Motorola to Split Off Mobile Unit By DONNA KARDOS March 26, 2008 9:04 a.m.
Motorola Inc. said it will split itself into two independent, publicly traded companies, separating its troubled mobile-devices business from its broadband and mobility-solutions businesses.
The move sent Motorola shares up 6.4% in premarket trading to $10.35 and meets a request long sought by activist investor Carl Icahn, who is seeking representation on the company's board and sued the company earlier this week to get documents related to the mobile business.

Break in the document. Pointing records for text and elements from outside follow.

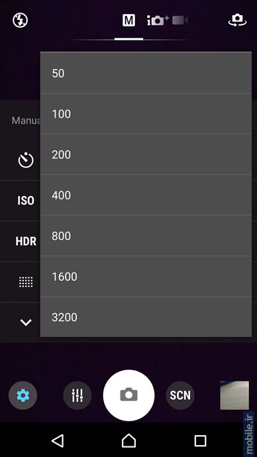Open the ISO setting
The height and width of the screenshot is (457, 257).
tap(26, 201)
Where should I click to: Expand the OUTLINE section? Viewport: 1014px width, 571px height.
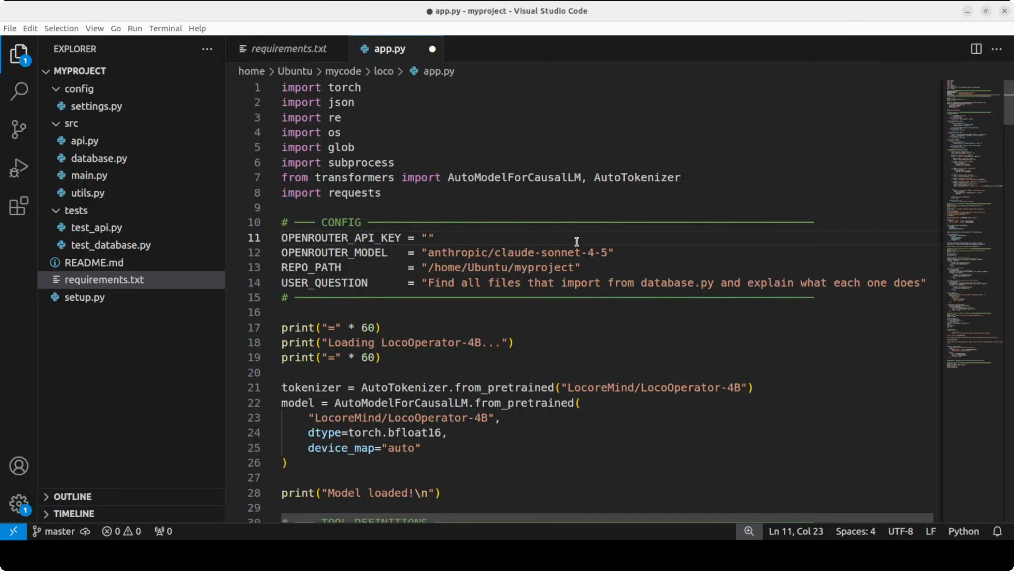coord(72,497)
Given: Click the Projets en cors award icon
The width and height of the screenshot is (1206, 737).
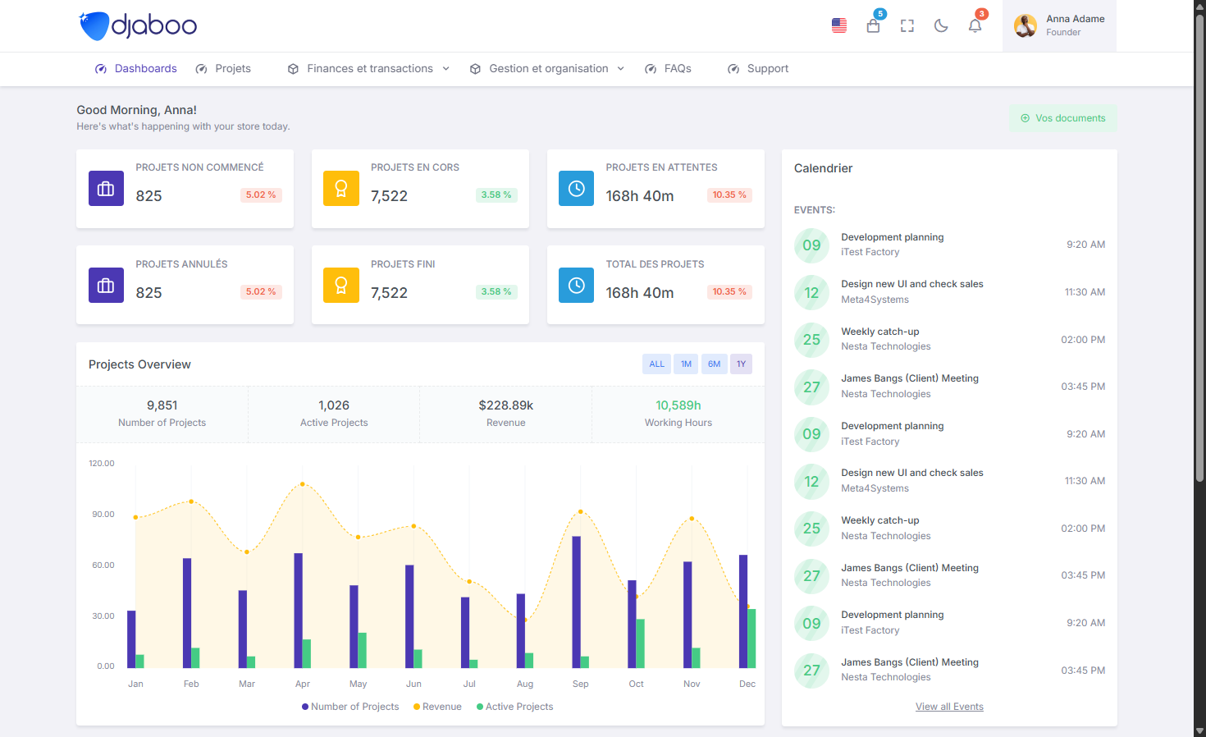Looking at the screenshot, I should 341,189.
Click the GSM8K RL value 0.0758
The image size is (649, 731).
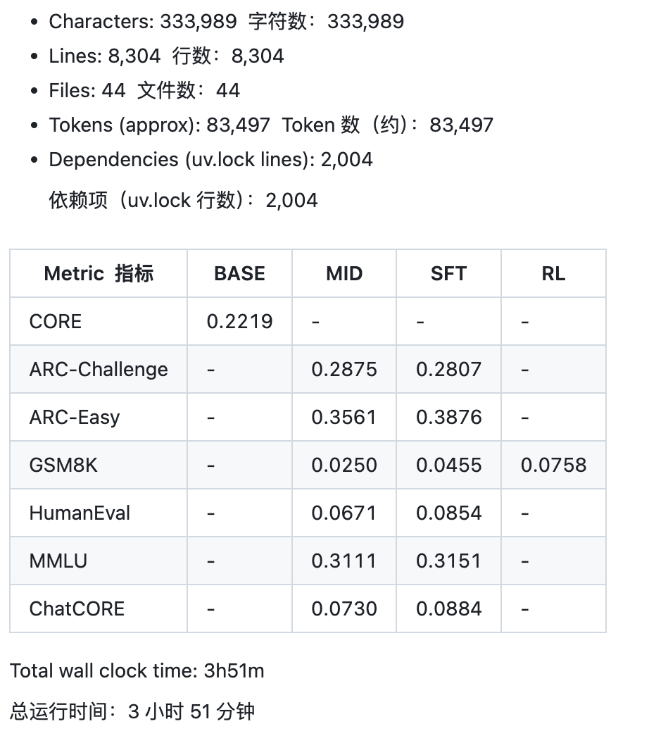coord(553,465)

Chief Executive Greg Brown, said the spilt, which the company said two months ago it would study, "will provide improved flexibility, more tailored capital structures, and increased management focus -- as well as more targeted investment opportunities for our shareholders."
The creation of the two stand-alone businesses -- expected in 2009 -- is planned to take the form of a tax-free distribution to Motorola's shareholders, resulting in shareholders holding shares of both companies.
Mr. Brown said Motorola is searching for a new chief executive for the mobile-devices business, which will continue to design, manufacture and sell mobile handsets and accessories globally and licenses a portfolio of intellectual property. Stu Reed was moved aside last month and has since left the company.
The broadband and mobility-solutions business is involved in voice and data communication and wireless-broadband networks.
The mobile business fell behind its peers on third-generation, or 3G, handsets. Motorola is transitioning towards more smartphones and higher end phones, Mr. Brown has said, adding that mobile devices will still be an attractive market several years from now, and that Motorola's recovery would rely on improved products.
The company -- which recently lost its No. 2 position to Samsung Electronics Co. -- has also been hurt by the troubles at Sprint Nextel Corp. Motorola is a supplier of Nextel iDEN phones, which has seen a drop-off in users as customers leave the Nextel network.